I recently attended a session at the American Association for State and Local History conference in Richmond, Virginia that caused me to reflect on the history we present to the public. The session, titled “Secession and the Confederacy: Issues for Local History Sites,” focused on the fact that “many Americans still greatly misunderstand secession and the coming of the war” (taken from the session description). The panelists come from a wide range of backgrounds—Chair Dr. Marty Blatt is the Chief of Cultural Resources/Historian at Boston NHP; John Coski is the Director of Library and Research at the Museum of the Confederacy; James Loewen is a professor of sociology and author of The Confederate and Neo-Confederate Reader; and Dwight Pitcaithley is the former Chief Historian of the National Park Service—but all offered a united point of view on the cause of the Civil War: Slavery is the answer.

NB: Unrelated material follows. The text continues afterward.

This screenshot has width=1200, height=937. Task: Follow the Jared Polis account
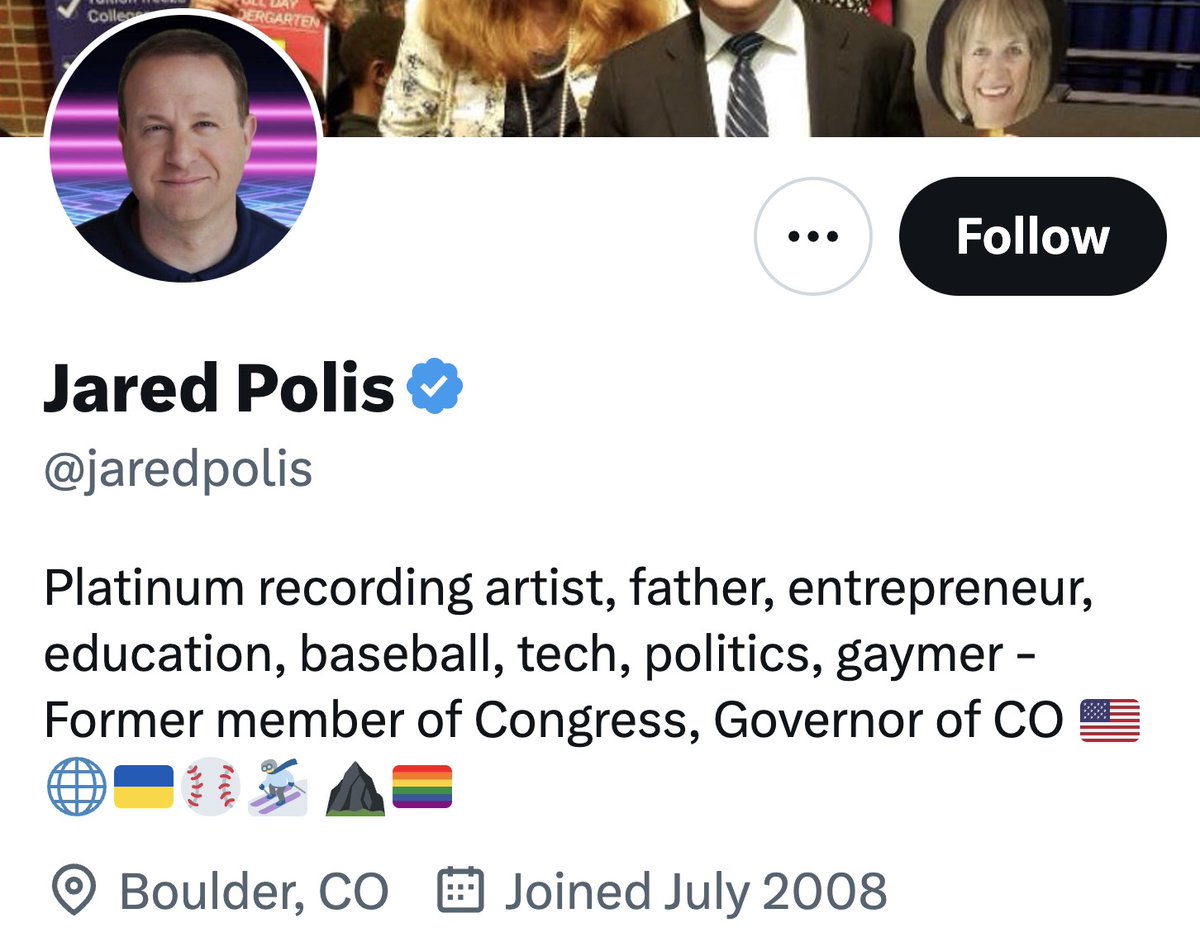coord(1032,237)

And they have a point. Many of the secession conventions and declarations specifically pointed to slavery as the cause of their secession. South Carolina, leader of the secession movement, speaks largely of the ability of independent states to break away from the Union and Constitution to protect their rights—which could lead to the claim that state’s rights caused secession. The rights they are referring to? Slavery:

The right of property in slaves was recognized by giving to free persons distinct political rights, by giving them the right to represent, and burthening them with direct taxes for three-fifths of their slaves; by authorizing the importation of slaves for twenty years; and by stipulating for the rendition of fugitives from labor.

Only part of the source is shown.